Hacker News new | past | comments | ask | show | jobs | submit login
Millions of GitHub repos likely vulnerable to RepoJacking, researchers say (bleepingcomputer.com)
134 points by pyeri on June 23, 2023 | hide | past | favorite | 50 comments



I'm pretty sure GitHub warns you every single time you pull from or push to a repository where the organisation or repository has been renamed and you're relying on an alias that is not permanent.

Why is this news, and why does it need a name of "RepoJacking" assigned to it when the behaviour is working exactly as designed?

This isn't a novel vulnerability, and I wouldn't say any novel vulnerability research has been conducted here. Sure, there's some value in doing a code search and finding instances where people have automated scripts etc relying on aliases, but the vulnerability lies within these scripts.


All mutable global namespaces have the same problems.

I didn't know you could get street cred pointing this out one by one.

Let's try! If someone buys an expired domain and installs an SSL cert on it then old scripts will think it's legit. Let's call it phantomain, a combination of phantom and domain.


First thing I thought of too. If you've acquired a company, you'll need to plan on keeping the old domain names for a long time, if not indefinitely. Anyone who can later re-register that domain will now own any email sent there and any other network traffic as well.


Agreed. For example NeXT was bought by Apple in 1997 yet next.com is still owned by Apple all this time later.


No no! That's gotta be Ghomainjacking, two buzzwords in one AND ghosts are waaay spookier! Phantoms evoke too much imagery of incels in masks, singing on boats.


I was also trying to allude to Saint-Domingue, the French colony which France woke up one day to realize it no longer had and "sans domain", which are way too nerdy. Let's go with yours

Ghomainjacking but it's pronounced fimainjacking using the gho from ghoti because it's in the class of phishing attacks using a collision you didn't realize was possible


If you ditch your twitter account and someone else adopts it and poses as you, you can only throw a tantrum. Beware for these twantrum attacks.


I thought Twitter famously doesn't allow reallocation of old usernames?


In fact, that's how you delete your old tweets: rename old account to a new username, register the old username, delete the renamed account.
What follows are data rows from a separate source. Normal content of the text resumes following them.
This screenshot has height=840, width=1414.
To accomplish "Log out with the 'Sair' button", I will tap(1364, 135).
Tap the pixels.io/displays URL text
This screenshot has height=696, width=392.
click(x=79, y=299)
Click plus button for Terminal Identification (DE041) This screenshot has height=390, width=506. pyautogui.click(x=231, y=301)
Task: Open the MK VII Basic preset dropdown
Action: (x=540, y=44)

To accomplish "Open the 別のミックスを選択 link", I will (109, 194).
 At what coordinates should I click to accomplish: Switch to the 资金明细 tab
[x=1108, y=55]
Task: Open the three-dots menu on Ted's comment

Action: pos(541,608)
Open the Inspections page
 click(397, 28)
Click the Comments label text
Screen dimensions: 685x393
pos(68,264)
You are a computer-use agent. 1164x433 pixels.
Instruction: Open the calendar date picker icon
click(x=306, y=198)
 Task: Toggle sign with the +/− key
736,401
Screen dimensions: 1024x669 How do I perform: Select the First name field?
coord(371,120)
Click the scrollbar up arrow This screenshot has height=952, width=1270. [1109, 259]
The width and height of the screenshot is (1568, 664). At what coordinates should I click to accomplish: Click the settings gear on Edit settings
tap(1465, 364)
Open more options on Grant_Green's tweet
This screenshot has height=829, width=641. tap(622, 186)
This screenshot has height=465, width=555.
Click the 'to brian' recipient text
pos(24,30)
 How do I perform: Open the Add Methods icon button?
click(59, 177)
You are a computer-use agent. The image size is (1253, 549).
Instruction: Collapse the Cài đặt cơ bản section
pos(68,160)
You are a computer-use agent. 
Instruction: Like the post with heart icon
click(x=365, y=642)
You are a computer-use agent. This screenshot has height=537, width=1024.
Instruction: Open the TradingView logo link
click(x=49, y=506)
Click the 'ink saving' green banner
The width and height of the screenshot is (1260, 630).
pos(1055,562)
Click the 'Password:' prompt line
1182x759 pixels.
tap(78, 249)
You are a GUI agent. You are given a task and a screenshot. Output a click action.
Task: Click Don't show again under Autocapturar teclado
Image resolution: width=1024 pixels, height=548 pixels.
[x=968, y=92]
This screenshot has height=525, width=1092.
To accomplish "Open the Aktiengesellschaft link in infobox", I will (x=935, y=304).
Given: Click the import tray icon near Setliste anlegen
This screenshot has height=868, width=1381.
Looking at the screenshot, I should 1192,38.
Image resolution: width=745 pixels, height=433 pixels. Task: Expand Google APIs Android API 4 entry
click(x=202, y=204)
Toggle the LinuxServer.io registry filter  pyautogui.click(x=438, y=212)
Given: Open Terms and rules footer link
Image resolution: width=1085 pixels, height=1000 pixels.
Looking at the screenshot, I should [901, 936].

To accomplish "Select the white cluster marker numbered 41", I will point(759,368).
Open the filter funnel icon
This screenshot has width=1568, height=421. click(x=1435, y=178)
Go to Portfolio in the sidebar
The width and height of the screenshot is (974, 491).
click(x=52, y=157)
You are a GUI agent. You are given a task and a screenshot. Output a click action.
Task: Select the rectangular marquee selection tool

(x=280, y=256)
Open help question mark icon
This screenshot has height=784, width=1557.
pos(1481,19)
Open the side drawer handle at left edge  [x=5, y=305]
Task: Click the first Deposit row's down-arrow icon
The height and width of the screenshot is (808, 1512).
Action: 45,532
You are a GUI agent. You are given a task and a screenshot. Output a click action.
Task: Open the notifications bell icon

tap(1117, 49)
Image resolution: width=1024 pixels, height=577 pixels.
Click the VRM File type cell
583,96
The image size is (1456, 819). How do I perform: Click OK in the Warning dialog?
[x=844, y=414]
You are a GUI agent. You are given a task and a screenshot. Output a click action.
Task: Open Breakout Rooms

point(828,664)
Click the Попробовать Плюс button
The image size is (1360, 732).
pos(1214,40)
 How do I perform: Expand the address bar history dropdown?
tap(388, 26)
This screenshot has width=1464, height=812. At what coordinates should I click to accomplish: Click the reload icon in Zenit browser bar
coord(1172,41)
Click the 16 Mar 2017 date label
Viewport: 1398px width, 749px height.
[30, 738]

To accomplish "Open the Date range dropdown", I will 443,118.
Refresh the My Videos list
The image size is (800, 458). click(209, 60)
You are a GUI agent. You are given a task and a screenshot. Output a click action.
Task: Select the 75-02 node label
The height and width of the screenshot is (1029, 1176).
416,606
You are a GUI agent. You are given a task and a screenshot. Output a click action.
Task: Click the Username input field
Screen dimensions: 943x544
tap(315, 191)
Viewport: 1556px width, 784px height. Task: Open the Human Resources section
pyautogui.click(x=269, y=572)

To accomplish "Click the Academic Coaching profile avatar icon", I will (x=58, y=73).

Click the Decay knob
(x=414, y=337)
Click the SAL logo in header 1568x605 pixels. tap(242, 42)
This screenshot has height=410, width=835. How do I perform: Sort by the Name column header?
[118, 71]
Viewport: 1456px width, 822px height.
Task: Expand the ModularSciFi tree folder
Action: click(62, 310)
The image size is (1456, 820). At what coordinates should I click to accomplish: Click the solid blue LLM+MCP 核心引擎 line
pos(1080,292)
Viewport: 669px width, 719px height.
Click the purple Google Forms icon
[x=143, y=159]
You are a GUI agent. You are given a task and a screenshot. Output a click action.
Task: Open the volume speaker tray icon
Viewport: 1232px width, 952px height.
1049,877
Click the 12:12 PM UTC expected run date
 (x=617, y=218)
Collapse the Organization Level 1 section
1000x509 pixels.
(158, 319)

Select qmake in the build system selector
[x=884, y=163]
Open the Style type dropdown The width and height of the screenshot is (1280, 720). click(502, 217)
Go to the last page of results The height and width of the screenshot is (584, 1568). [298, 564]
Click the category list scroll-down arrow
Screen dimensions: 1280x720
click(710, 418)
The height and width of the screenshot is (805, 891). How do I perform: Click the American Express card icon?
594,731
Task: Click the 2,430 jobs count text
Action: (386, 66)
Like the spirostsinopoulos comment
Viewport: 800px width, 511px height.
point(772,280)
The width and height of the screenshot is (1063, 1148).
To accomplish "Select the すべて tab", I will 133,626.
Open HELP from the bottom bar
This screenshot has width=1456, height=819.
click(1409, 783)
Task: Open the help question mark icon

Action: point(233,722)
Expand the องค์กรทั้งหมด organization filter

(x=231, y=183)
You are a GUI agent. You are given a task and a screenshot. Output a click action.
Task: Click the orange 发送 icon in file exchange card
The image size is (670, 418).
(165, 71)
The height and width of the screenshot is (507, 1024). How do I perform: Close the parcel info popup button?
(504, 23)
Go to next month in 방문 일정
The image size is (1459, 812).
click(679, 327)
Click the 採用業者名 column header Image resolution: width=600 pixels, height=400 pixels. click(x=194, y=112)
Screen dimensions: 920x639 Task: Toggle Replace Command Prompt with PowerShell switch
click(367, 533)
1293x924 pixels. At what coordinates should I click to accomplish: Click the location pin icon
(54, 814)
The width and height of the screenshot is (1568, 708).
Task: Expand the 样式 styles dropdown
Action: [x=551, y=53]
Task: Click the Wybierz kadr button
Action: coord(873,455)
https://help.twitter.com/en/using-twitter/delete-tweets

See "How to delete multiple Tweets".

As bad as it sounds.


After NPR said they weren't going to post anymore because Musk decided to label them as "State Controlled Media" he made a point of saying, "OK, then we'll give your username to someone else after it expires in a month (apparently not posting for a month now expires accounts?)"


They allow it, I closed my account and days later some bot had already taken over my old username.


Hmm did you read the article? One specific attack vector they show has nothing to with Git or pushing/pulling to repositories. It shows an install.sh which curl downloads a master.zip from a public github repo and executes files within it.


>It shows an install.sh which curl downloads a master.zip from a public github repo

A repo that is an alias to another one. Someone can create this repo breaking the alias and thus being able to serve whatever they want. This is the so-called "repojacking" and what GP is also talking about.


So would I see this message if it was pulled in a script, by npm, go install, cargo or another such tool?

But this article describes RepoJacking as reclaiming the original repo. The alias is removed, and the warning you mention too.


> So would I see this message if it was pulled in a script, by npm, go install, cargo or another such tool?

The repository maintainers would, every single time they updated the code.

For your own scripts, you'd see a 301 Moved Permanently response when e.g. fetching a source code ZIP. It's up to you as to whether you want to follow this redirect silently or print a warning.


Nope. The project I work on went through a governance restructuring and we moved half the repos to a new org. I haven't updated most of my remotes, but they redirect seamlessly, no CLI warnings whatsoever.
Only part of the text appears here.